Take this as an example: in the middle school social studies section, it is suggested that students use imitative AI to create pictures relevant to their own cultural heritage and then demonstrate them to the class in multimedia presentations. Okay, art can be a good learning tool, and it’s always good to encourage a sense of accomplishment in kids — doing any kid of art, drawing, collage, poetry, etc. is one way to do that. But you don’t need imitative AI to do create art. In fact, relying on something to create the art for you is unlikely to engender feelings of accomplishment.
Or take this idea from the grade school social studies section: students roleplay as a civic leader and participate in teacher led discussions where the imitative chatbot asks the students questions about how to setup the ideal society. Why in the name of Turing would you need an AI to ask students thought provoking, if age appropriate, questions? You have a teacher right there, you dipshits. But that is probably the point — the people who created this document don’t seem to think highly of teachers. Which fits — the people who make these systems, or at least the people who run the companies that make these systems, don’t seem to like creative, thinking people very much. Why would professional teachers — a job that requires creativity and empathy — be safe from their scorn?

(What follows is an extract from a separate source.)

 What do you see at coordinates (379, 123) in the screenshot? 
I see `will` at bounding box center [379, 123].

That is a moral failing, but as I think you can see, this document also highlights a business failing. Imitative AI models are not cheap to run. The tasks in this document reserved for imitative AI are either counterproductive, meaning eventually people won’t pay for them, or they still require a teacher to be fully present. There is no real savings or productivity advantage to using imitative AI, as made clear by the imitative AI firm that wrote this document. Even if you think that personalized education is more valuable than group education (again, in almost all situations, it is not, especially for children), creating individual plans from an imitative AI still requires a knowledgeable person to screen them for errors, inappropriateness, and personalization. Even writing the correct prompts for each kid would require some knowledge of the individual children. A teacher could use a learn at your own pace system to tailor to each child instead. There just isn’t a lot of there in AI tools.

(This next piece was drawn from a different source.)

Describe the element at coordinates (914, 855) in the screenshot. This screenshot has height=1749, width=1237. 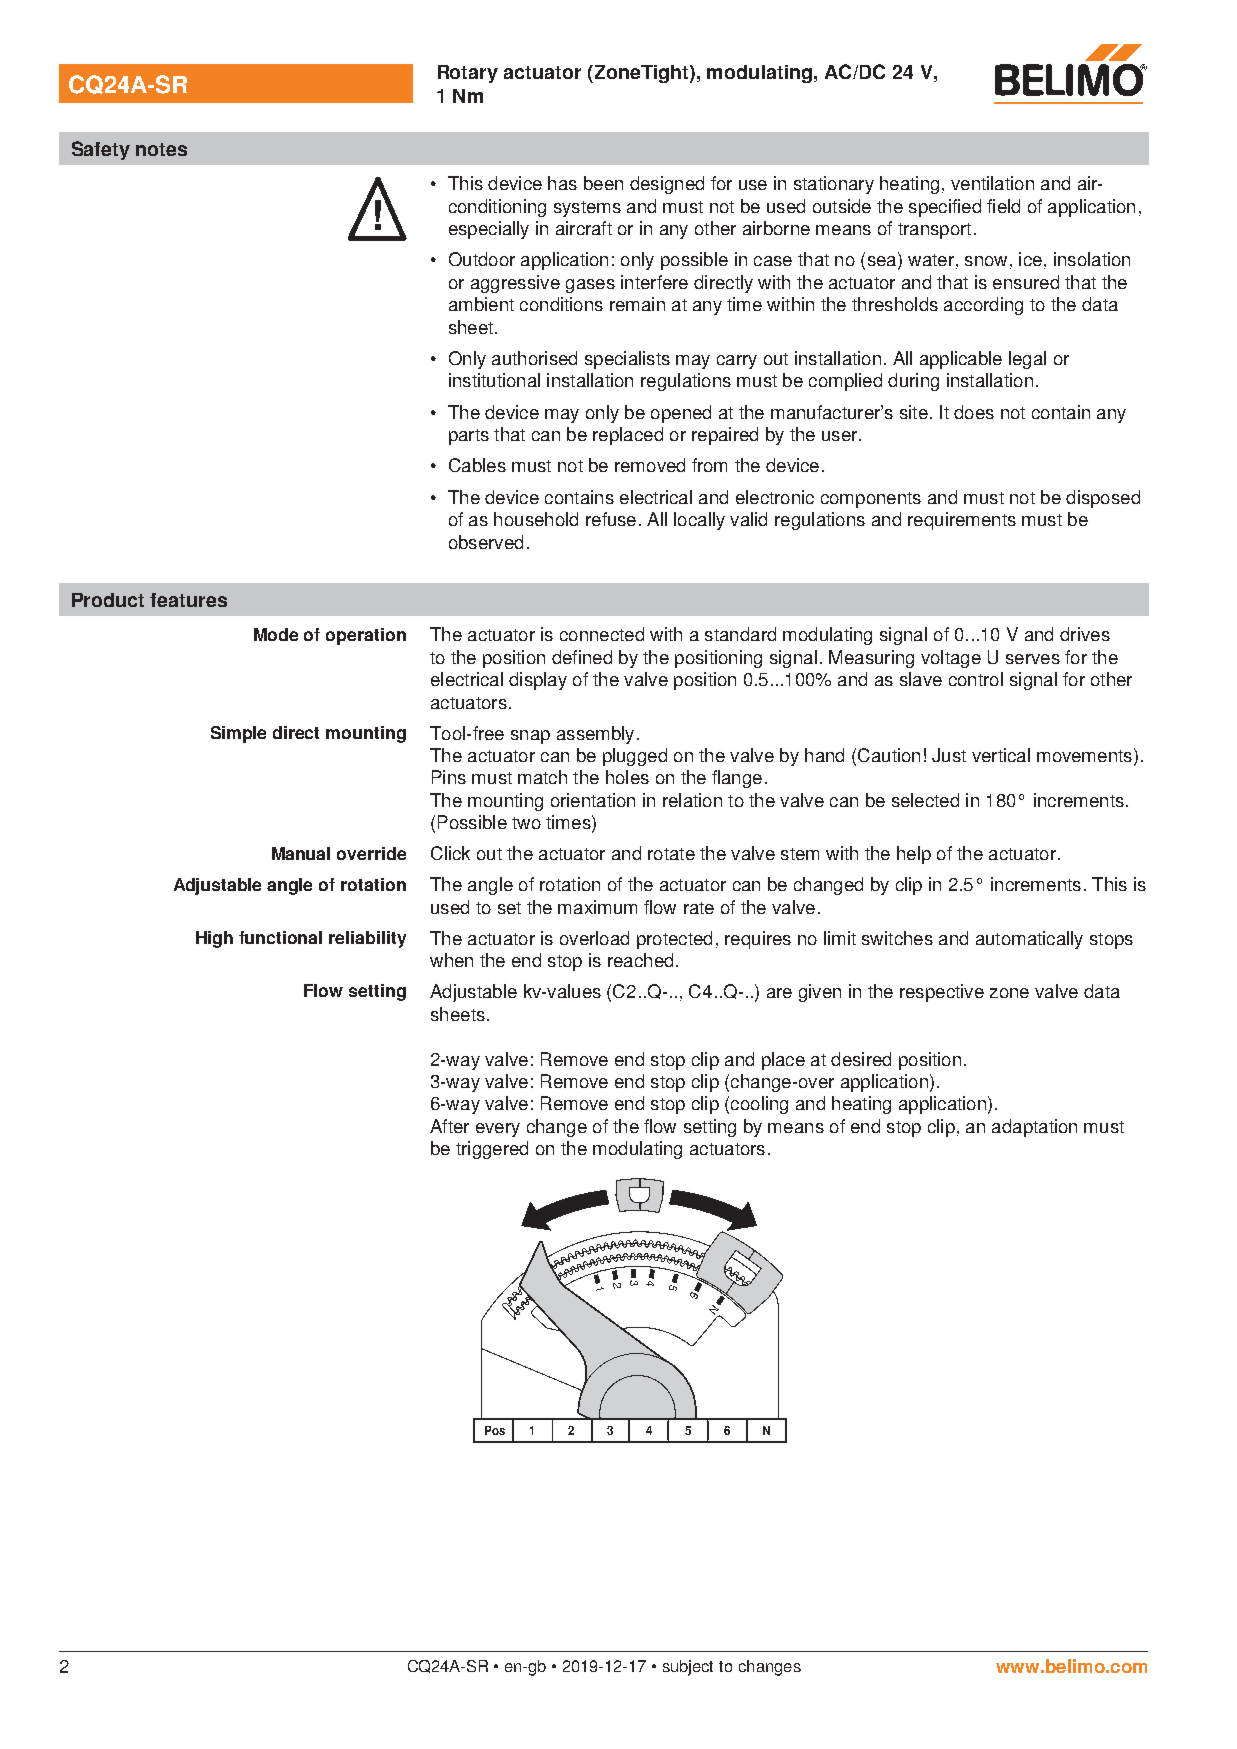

It is not just an education problem, but this document clearly highlights the overall problem. There isn’t enough money in imitative AI to justify the huge spending companies are shoveling into it. I suppose this document could have just been a quick cash grab, with little thought placed into its writing. I doubt that — every large organization is pathological about looking at alternatives when making big decisions. I suspect this document is about par for the course in the imitative AI educational field. Given that major financial firms are starting to publicly say that imitative AI is a bubble, I think we can be relatively safe stating that this document shows real problems with imitative AI as a whole.
I am not surprised the Chicago Public School system asked for an AI guide. The pressure on public officials by deep pocketed tech firms to throw taxpayer money at their cash flow problem is intense. But these things aren’t worth the money being spent on them, as is pretty clear from this document. We don’t need to pretend that “be a teacher under a teacher’s control” is invention on the level of the transistor or sliced bread. It’s just not. And that becomes clearer and clearer every time imitative AI shows itself in public.